A Dressed Spin Qubit in Silicon

TL;DR

This paper explores a dressed spin qubit in silicon, demonstrating enhanced coherence times and tunability, with potential for scalable quantum computing architectures.

Contribution

It introduces a dressed donor-bound electron spin in silicon as a qubit with significantly improved coherence and controllability compared to undressed spins.

Findings

Coherence times of 2.4 ms (T2*) and 9 ms (Hahn echo) for dressed spins.

Dressed states enable coupling to electric fields and mechanical oscillations.
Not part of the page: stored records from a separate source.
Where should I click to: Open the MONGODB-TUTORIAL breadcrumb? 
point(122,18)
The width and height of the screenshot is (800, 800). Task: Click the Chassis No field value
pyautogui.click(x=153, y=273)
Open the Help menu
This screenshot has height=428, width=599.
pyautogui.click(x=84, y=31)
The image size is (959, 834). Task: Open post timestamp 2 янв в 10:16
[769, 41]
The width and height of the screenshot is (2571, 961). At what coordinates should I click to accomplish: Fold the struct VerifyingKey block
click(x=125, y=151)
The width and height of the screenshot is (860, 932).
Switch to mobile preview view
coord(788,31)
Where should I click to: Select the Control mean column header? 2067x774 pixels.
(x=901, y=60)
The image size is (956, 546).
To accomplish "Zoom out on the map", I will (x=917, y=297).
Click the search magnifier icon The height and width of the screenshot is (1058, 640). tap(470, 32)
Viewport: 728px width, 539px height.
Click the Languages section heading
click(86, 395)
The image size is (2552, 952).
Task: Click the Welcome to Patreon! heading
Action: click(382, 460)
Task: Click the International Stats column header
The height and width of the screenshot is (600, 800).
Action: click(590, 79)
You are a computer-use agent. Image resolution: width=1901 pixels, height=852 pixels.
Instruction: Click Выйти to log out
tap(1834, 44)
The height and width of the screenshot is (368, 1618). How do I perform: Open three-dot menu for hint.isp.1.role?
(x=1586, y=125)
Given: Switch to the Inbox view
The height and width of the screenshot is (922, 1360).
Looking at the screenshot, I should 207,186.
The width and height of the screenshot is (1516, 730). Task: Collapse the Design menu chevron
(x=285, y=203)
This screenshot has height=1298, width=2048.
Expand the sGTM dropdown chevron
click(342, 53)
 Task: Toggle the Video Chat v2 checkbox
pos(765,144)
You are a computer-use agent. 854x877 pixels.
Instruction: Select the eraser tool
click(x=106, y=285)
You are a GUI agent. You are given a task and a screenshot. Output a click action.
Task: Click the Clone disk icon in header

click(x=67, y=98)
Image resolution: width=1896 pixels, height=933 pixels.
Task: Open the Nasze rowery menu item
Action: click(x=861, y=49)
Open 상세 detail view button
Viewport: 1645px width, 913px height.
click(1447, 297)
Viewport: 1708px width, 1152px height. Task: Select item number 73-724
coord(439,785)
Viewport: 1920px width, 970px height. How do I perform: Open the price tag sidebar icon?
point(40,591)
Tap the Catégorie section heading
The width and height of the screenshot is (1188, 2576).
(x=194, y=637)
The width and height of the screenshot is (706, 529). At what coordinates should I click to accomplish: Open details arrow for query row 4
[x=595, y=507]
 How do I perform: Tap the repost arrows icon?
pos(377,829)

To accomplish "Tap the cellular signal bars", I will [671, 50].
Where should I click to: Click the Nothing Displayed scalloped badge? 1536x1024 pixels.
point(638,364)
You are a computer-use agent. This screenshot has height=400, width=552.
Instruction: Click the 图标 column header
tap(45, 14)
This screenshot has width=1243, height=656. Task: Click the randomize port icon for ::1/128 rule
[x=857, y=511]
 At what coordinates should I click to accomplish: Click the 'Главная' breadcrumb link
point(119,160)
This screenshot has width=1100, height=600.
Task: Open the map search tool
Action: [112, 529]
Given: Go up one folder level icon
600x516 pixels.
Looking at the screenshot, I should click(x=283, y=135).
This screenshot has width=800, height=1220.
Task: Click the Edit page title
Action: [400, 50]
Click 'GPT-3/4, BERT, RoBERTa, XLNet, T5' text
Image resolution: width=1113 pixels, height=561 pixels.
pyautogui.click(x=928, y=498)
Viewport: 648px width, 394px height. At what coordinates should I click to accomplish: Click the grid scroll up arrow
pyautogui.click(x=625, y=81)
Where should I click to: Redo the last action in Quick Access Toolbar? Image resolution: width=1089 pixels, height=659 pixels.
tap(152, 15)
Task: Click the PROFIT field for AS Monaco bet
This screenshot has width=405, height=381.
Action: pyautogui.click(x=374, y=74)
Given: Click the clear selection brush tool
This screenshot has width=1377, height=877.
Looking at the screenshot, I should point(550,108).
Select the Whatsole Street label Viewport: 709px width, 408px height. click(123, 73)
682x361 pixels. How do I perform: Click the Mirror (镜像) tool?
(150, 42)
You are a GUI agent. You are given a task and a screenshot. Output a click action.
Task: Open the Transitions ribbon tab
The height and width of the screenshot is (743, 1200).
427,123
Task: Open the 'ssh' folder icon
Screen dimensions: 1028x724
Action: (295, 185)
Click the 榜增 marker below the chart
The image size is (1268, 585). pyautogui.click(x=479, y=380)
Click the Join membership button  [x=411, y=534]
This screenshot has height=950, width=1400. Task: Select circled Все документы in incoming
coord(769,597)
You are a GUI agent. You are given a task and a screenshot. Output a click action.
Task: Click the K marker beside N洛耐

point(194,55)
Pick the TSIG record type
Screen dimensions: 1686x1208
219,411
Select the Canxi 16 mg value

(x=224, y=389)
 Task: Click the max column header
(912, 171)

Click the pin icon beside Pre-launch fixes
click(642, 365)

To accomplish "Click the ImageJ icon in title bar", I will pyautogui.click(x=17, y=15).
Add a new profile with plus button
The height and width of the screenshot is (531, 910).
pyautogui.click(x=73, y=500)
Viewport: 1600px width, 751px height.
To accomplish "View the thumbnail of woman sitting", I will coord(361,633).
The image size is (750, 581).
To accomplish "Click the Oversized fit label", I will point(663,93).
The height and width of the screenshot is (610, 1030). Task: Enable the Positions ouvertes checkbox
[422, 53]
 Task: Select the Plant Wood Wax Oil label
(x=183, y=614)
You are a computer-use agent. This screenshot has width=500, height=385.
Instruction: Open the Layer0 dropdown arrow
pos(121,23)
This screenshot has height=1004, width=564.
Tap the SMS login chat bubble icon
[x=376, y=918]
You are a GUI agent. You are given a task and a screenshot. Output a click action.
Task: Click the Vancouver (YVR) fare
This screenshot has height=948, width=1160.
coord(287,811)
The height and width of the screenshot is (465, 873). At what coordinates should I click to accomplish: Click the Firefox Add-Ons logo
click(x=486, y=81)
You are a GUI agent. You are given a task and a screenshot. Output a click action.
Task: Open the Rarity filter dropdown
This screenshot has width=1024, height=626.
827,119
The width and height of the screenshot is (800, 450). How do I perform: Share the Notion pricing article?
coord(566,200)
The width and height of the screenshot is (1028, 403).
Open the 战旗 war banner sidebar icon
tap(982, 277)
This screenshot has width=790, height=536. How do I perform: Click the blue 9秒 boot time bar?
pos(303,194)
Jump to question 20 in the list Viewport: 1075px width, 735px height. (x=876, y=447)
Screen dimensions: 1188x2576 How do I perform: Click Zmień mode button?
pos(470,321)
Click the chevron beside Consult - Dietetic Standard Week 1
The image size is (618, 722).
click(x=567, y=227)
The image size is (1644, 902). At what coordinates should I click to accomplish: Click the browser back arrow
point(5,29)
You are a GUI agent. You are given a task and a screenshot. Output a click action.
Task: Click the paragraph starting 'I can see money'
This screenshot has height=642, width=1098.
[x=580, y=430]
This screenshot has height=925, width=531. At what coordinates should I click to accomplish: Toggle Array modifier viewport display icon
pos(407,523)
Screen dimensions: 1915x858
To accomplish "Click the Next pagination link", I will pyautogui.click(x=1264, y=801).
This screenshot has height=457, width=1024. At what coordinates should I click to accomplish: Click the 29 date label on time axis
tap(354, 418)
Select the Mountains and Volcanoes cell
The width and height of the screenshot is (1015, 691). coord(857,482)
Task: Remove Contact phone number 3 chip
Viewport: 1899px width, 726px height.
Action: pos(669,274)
Enhanced control and longer coherence compared to undressed qubits.

Abstract

Coherent dressing of a quantum two-level system provides access to a new quantum system with improved properties - a different and easily tuneable level splitting, faster control, and longer coherence times. In our work we investigate the properties of the dressed, donor-bound electron spin in silicon, and probe its potential for the use as quantum bit in scalable architectures. The two dressed spin-polariton levels constitute a quantum bit that can be coherently driven with an oscillating magnetic field, an oscillating electric field, by frequency modulating the driving field, or by a simple detuning pulse. We measure coherence times of $T_{2\rho}^*=2.4$ ms and $T_{2\rho}^{\rm Hahn}=9$ ms, one order of magnitude longer than those of the undressed qubit. Furthermore, the use of the dressed states enables coherent coupling of the solid-state spins to electric fields and mechanical oscillations.